■ Exercise details
The answer should be each line from the entries below that has the word "network" in it.

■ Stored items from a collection

+ + +

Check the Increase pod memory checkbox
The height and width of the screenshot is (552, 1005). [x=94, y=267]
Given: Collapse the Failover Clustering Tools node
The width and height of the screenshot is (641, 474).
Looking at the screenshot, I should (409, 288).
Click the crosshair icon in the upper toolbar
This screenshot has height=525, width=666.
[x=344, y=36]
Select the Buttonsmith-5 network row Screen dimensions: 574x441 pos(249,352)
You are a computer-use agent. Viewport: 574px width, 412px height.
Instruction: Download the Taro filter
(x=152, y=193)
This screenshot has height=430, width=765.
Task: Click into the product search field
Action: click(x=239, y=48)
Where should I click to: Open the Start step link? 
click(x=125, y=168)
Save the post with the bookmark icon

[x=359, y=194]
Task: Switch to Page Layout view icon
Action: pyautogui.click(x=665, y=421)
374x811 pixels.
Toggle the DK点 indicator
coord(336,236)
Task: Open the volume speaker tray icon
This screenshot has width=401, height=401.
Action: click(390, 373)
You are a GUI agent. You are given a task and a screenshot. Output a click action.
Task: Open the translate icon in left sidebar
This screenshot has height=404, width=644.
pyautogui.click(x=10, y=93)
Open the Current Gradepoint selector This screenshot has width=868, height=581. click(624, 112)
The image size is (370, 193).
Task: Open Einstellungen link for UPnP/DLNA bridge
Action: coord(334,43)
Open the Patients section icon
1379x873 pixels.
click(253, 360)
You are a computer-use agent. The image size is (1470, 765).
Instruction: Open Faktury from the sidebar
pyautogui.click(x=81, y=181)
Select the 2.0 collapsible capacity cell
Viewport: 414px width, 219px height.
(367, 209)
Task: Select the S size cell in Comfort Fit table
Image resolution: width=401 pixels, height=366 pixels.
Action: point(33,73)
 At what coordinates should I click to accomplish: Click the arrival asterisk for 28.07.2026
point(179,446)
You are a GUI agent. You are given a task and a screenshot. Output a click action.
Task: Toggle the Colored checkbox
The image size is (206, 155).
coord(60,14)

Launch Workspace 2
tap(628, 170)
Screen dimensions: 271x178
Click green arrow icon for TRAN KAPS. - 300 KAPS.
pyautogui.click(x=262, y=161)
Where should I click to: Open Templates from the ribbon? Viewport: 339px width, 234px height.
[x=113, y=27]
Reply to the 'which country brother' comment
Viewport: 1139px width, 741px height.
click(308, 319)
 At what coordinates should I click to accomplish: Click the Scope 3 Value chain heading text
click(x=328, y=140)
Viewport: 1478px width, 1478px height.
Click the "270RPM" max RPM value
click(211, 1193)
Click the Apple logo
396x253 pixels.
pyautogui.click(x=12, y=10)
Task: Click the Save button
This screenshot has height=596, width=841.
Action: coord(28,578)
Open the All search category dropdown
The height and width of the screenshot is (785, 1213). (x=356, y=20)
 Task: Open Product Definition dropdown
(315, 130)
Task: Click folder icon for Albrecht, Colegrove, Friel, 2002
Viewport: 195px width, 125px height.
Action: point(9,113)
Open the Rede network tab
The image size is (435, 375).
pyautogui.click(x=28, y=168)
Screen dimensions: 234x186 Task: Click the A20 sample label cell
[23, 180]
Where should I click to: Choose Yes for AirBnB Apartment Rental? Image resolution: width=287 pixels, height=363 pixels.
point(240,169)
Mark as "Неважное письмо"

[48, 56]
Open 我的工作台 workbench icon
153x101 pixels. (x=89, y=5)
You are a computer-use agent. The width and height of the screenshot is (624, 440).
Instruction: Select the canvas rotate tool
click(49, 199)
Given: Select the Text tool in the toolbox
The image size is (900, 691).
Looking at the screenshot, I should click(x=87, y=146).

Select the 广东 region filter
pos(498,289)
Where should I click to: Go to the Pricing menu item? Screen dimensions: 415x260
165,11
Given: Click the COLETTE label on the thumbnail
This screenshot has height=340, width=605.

+ + +

■ Expected answer
Select the Buttonsmith-5 network row Screen dimensions: 574x441 pos(249,352)
Open the Rede network tab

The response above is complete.